Common Adder Snakes

Vipera berus, the common European adder or common European viper, is a venomous viper species that is extremely widespread and can be found throughout most of Western Europe and all the way to Far East Asia. Known by a host of common names including Common adder and Common viper, adders have been the subject of much folklore in Britain and other European countries. They are not regarded as highly dangerous; the snake is not aggressive and usually only bites when alarmed or disturbed. Bites can be very painful, but are seldom fatal. The specific name, berus, is New Latin and was at one time used to refer to a snake, possibly the grass snake, Natrix natrix.

The common adder is found in different terrains, habitat complexity being essential for different aspects of its behaviour. It feeds on small mammals, birds, lizards, amphibians and in some cases on spiders, worms and insects. Females breed once every two or three years with litters usually born in late summer to early autumn in the Northern hemisphere. The common adder, like most other vipers, is ovoviviparous; litters range in size from 3 to 20 with young staying with their mothers for a few days. Adults grow to a length of 60 to 90 centimetres (24 to 35 in) and a mass of 50 grams (1.8 oz) to about 180 grams (6.3 oz). Three subspecies are recognized, including the nominate subspecies described here. The snake is not considered to be threatened though it is protected in some countries.
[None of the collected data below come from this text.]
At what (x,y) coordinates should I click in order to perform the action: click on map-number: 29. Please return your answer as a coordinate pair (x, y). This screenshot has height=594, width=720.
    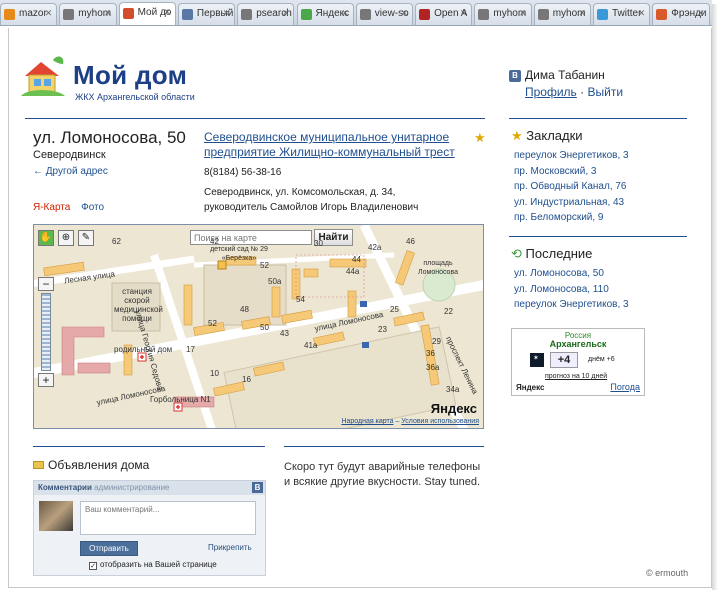
    Looking at the image, I should click on (436, 342).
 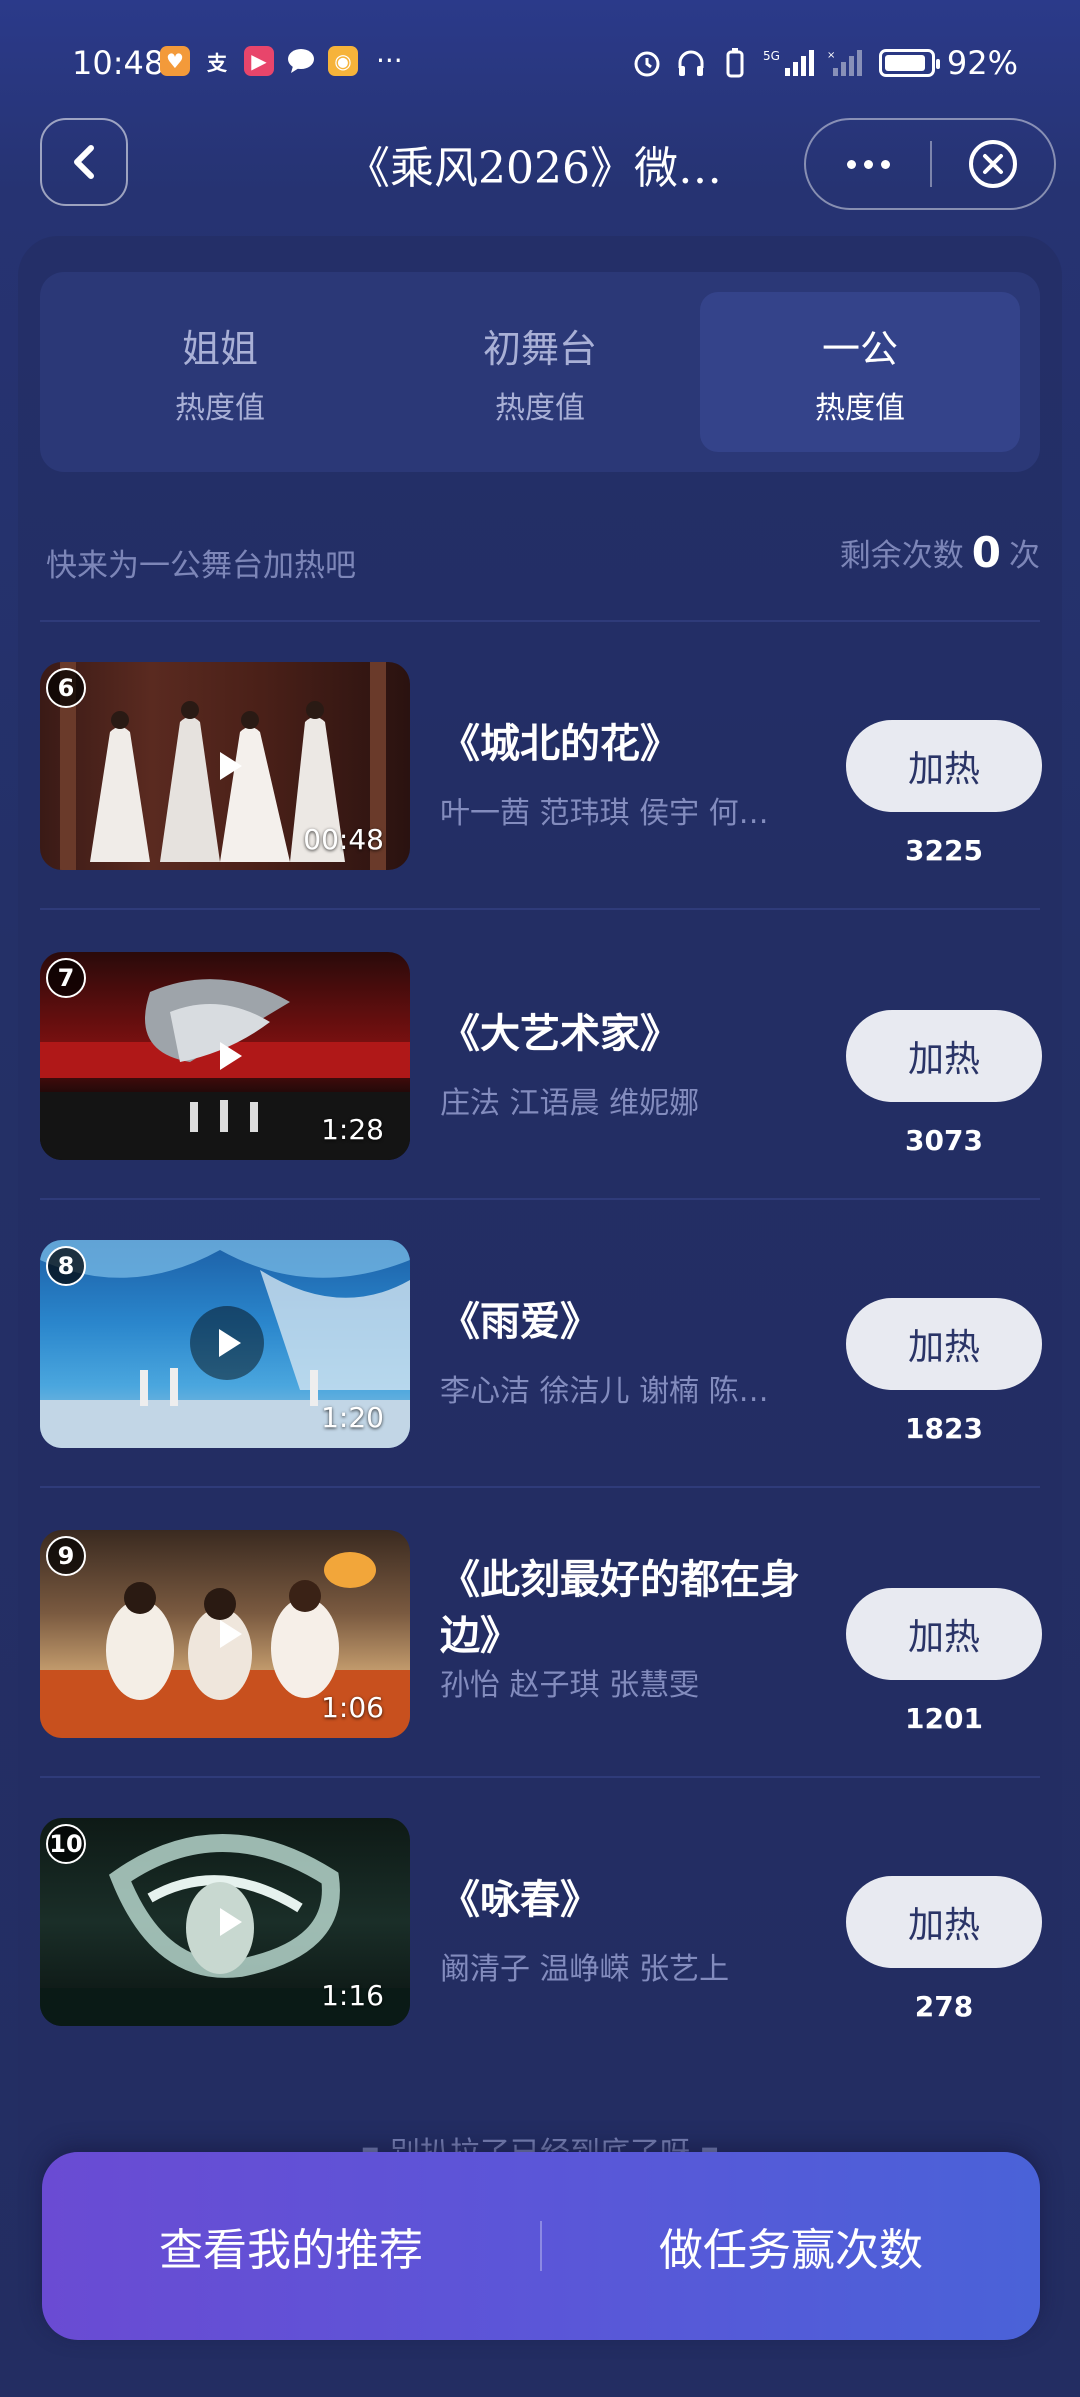 What do you see at coordinates (118, 63) in the screenshot?
I see `status-time: 10:48` at bounding box center [118, 63].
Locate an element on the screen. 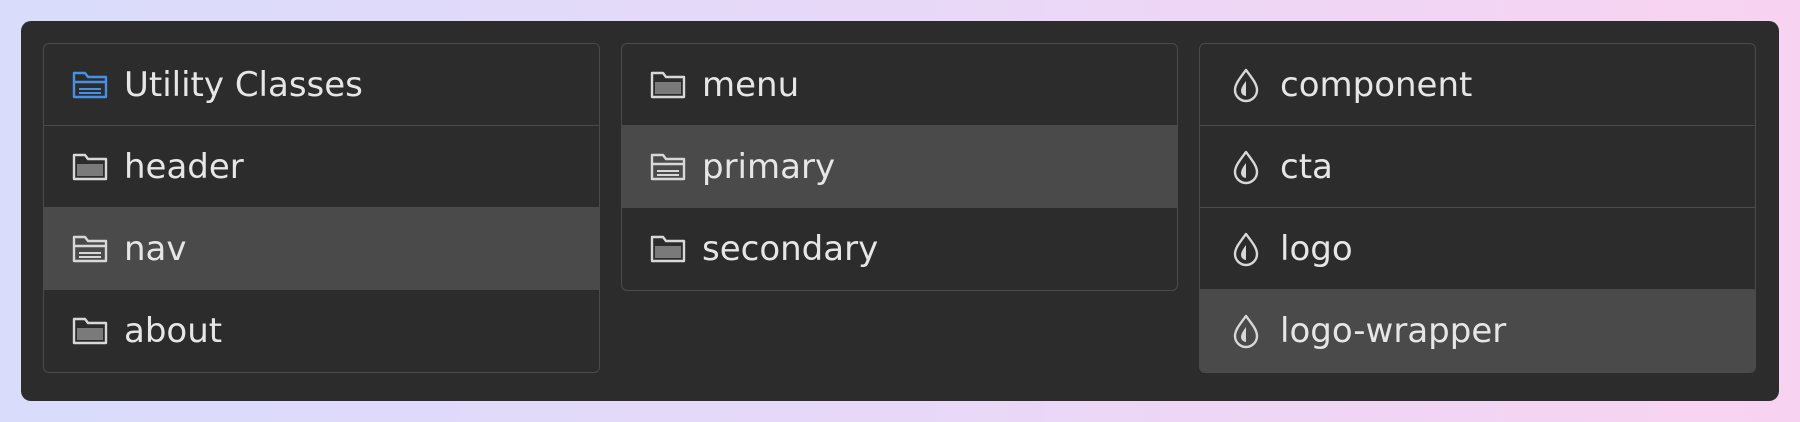 The height and width of the screenshot is (422, 1800). list-item-menu: menu is located at coordinates (900, 85).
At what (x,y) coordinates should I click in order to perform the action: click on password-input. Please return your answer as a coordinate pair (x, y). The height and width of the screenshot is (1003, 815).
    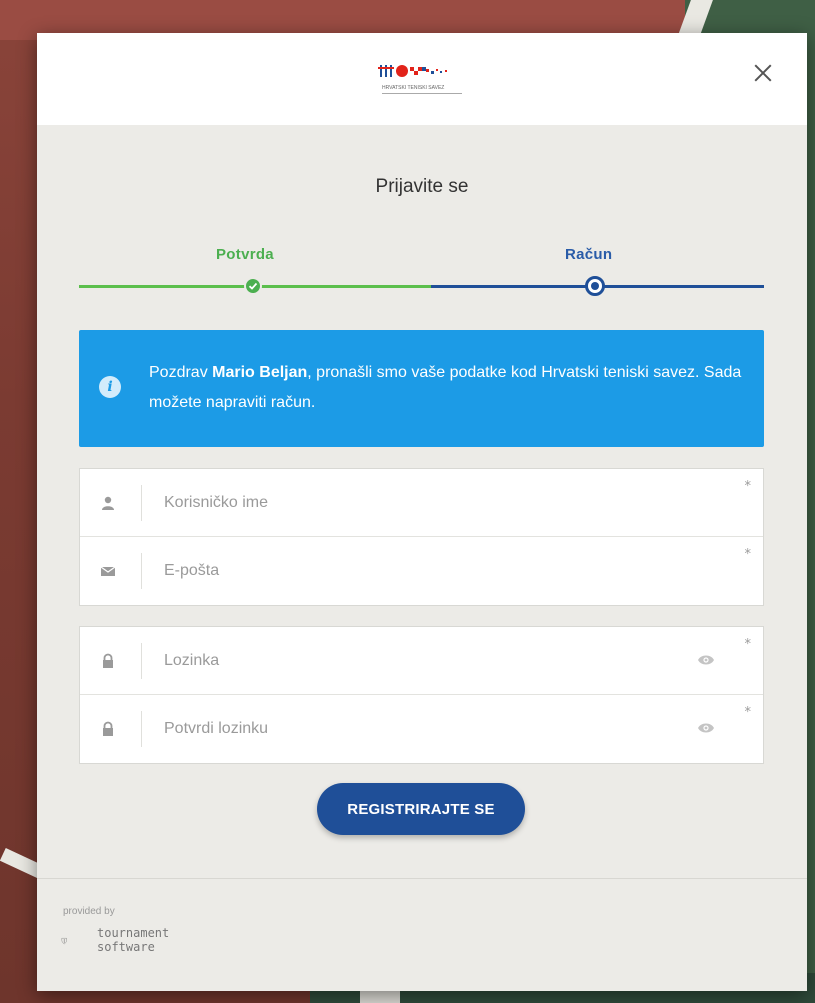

Relatively thick-bodied, adults grow to 60 centimetres (24 in) in length with an average of 55 centimetres (22 in). Maximum size varies per region. The largest, at over 90 centimetres (35 in), are found in Scandinavia; specimens of 104 centimetres (41 in) have been observed there on two occasions. In France and Great Britain, the maximum size is 80–87 centimetres (31–34 in). Mass ranges from 50 grams (1.8 oz) to about 180 grams (6.3 oz).

The head is fairly large and distinct, the sides of which are almost flat and vertical. The edge of the snout is usually raised into a low ridge. Seen from above, the rostral scale is not visible, or only just. Immediately behind the rostral, there are 2 (rarely 1) small scales. Dorsally, there are usually 5 large plates: a squarish frontal (longer than wide, sometimes rectangular), 2 parietals (sometimes with a tiny scale between the frontal and the parietals), and 2 long and narrow supraoculars. The latter are large and distinct, each separated from the frontal by 1-4 small scales. The nostril is situated in a shallow depression within a large nasal scale. The eye is relatively large—equal in size or slightly larger than the nasal scale—but often smaller in females. Below the supraoculars there are 6-13 (usually 8-10) small circumorbital scales. The temporal scales are smooth (rarely weakly keeled). There are 10-12 sublabials and 6-10 (usually 8-9) supralabials. Of the latter, the numbers 3 and 4 are the largest, while 4 and 5 (rarely 3 and 4) are separated from the eye by a single row of small scales (sometimes two rows in alpine specimens).

Midbody there are 21 dorsal scales rows (rarely 19, 20, 22, or 23). These are strongly keeled scales, except for those bordering the ventral scales. These scales seem loosely attached to the skin and lower rows become increasingly wide; those closest to the ventral scales are twice as wide as the ones along the midline. The ventral scales number 132-150 in males and 132-158 in females. The anal plate is single. The subcaudals are paired, numbering 32-46 in males and 23-38 in females.

The color pattern varies, ranging from very light-colored specimens with small incomplete dark dorsal crossbars to entirely brown ones with faint or clear darker brown markings, and on to melanistic individuals that are entirely dark and lack any apparent dorsal pattern. However, most have some kind of zigzag dorsal pattern down the entire length of the body and tail. The head usually has a distinctive dark V or X on the back. A dark streak runs from the eye to the neck and continues as a longitudinal series of spots along the flanks. Unusual for snakes, the sexes are possible to tell apart by the colour. Females are usually brownish in hue with dark-brown markings, the males are pure grey with black markings. The basal colour of males will often be a tad lighter than that of the females, making the black zigzag pattern stand out. The melanistic individuals are often females.